Benefits Of Wearing A Hat
Hats help protect your skin from the harmful effects of the sun. As diligent as you may be in applying sunscreen, it’s easy to miss areas that are harder to reach like your scalp, the back of your neck, and the tops of your ears. Combined with sunscreen, hats can offer you even more protection. They also help to shade your ears from the sun. Your eyes have extremely delicate internal structures that can be damaged by too much exposure.
A hat is so much more than a stylish addition to your wardrobe. It’s arguably the most functional player in your arsenal.
Types Of Hats For Men
As mentioned above, the fedora is a popular choice. In order to avoid jumping into the sea of sameness, you need to at least know the basics about it. A fedora is defined by its lengthwise crease down the middle of the crown and the “pinch” near the front of both sides. It’s widely associated with Prohibition-era tough guys. But you’re not a 1920s-era gangster. So here are some other options.
If you’re hell bent on wearing a fedora, try the homburg as an alternative. It has the same center crease on its crown but offers a stiffer brim. Its lip is upturned all the way around. It’s a bit more formal and a lot less common. It’s often made of straw or fur felt.
The wide flat brim wears like an exaggerated fedora. It has a very large, stiff, flat brim and makes for a dramatic fashion statement.

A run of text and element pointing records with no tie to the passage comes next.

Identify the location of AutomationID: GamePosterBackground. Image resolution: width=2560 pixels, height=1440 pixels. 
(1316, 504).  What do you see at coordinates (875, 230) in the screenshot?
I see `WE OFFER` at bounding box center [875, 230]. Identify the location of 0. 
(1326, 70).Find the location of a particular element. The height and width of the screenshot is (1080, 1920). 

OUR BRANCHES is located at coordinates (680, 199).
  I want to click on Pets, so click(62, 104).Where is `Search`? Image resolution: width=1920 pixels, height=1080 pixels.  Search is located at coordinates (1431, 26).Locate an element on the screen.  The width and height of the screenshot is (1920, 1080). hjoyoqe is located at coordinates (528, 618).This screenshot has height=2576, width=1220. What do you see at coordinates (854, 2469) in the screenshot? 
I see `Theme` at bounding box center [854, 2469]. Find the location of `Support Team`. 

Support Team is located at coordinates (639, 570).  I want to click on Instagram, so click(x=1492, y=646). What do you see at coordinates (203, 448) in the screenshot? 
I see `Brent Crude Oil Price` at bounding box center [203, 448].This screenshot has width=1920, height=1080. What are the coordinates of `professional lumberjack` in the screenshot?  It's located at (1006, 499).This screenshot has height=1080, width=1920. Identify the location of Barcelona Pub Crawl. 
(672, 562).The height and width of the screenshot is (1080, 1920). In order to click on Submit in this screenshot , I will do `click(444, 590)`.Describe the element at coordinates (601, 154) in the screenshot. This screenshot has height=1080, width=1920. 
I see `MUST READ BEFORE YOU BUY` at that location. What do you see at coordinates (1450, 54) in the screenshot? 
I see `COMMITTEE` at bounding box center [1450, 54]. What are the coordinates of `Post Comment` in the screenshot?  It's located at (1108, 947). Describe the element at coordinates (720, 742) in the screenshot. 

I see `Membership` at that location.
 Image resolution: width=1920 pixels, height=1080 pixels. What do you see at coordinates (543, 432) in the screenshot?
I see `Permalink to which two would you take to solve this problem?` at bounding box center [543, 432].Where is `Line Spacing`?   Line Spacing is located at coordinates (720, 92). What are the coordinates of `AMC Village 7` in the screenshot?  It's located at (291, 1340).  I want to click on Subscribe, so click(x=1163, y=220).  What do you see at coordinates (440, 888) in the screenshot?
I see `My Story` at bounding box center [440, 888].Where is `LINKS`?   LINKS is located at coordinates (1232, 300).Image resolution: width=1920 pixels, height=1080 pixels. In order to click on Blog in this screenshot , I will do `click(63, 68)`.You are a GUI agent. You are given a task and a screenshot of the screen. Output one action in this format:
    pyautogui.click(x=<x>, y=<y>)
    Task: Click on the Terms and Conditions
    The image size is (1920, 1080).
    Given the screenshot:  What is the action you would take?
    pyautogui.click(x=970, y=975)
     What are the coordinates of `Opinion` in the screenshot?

The trillby’s brim is shorter and narrower than both the homburg and the fedora. It’s angled down at the front but turned up in the back. It’s also “pinched” at the front of both sides. After a moment of resurgence in the 90s amongst musicians, the hat became a favorite of nerd culture.
Porkpie hats are defined by their flat tops. The tops have a circular indent and the narrow brims are always turned up. It’s a smaller, more understated option, but just as stylish as the aforementioned styles.
The Panama hat is the lovechild of the trillby and the fedora. It’s a straw hat with a traditional brim. It matches the proportions of a fedora but has the shape of a trillby. These hats stand out because of their intricate weaving.
A boater is a dressier straw hat. It’s stiff with an inflexible brim and flat top. It’s also noted for its striped grosgrain band.
This is a casual hat. It’s characterized by a round, full body. It’s paneled with a button on top. In the 1920s, this was the symbolic hat of the working class.
The driving cap is similar to the newsboy, but it lacks the paneling. It’s more unstructured.
The Right Hat For You
Finding the right hat takes a little research and most often requires the assistance of an expert. One of the most important things to know is your face shape and the hats that work best with it.
A diamond-shaped face has a narrow forehead, tapered chin, and is wide at the cheekbones. Fedoras and newsboys work best here. An oblong face is longer than it is wide and features a round chin. The driving cap and wide flat brim hats work best for this shape. The round face is equally wide and long with a rounded chin. A homburg suits this shape well. And last but not least, a square-shaped face has a wide forehead, wide cheekbones, and strong jawline. The porkpie is a great alternative.
For those stuck on the fedora, there’s a brave, new world of hats for men out there. With some basic knowledge of hat types and face shapes, you can buck the trend and find the perfect style accomplice.